Data excerpts |

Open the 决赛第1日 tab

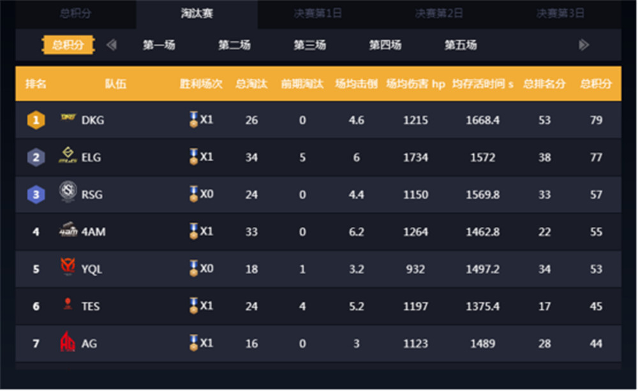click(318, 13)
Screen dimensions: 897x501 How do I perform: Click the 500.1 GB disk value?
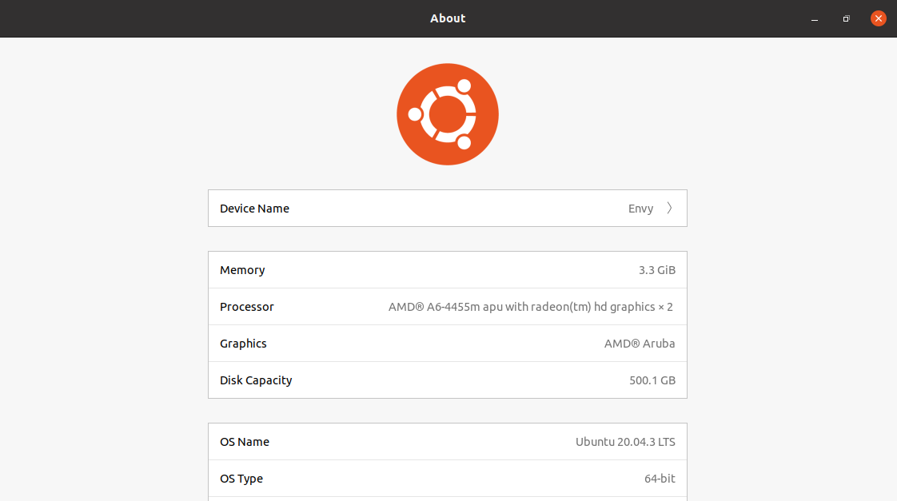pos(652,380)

...

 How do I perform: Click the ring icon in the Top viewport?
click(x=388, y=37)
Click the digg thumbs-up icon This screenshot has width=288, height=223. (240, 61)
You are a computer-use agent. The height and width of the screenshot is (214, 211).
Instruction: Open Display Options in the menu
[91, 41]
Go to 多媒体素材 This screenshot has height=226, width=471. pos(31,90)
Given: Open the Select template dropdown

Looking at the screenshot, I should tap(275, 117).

...

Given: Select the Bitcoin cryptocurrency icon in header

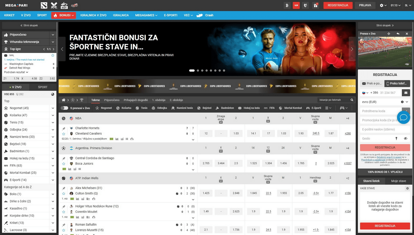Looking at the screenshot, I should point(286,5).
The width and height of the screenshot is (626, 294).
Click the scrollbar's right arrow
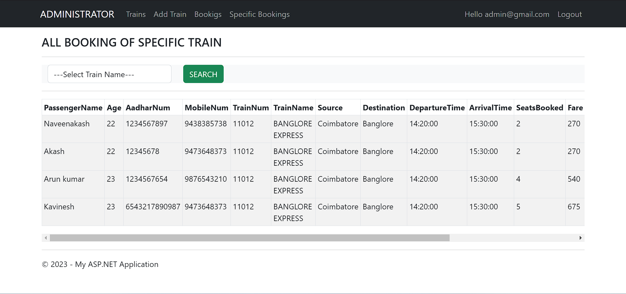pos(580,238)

How to complete this task |
Every line of the data that includes the word "width" should be copied.

Output of the task |
Click the digg thumbs-up icon This screenshot has width=288, height=223. (240, 61)
You are a computer-use agent. The height and width of the screenshot is (214, 211).
Go to 多媒体素材 This screenshot has height=226, width=471. pos(31,90)
The width and height of the screenshot is (626, 294).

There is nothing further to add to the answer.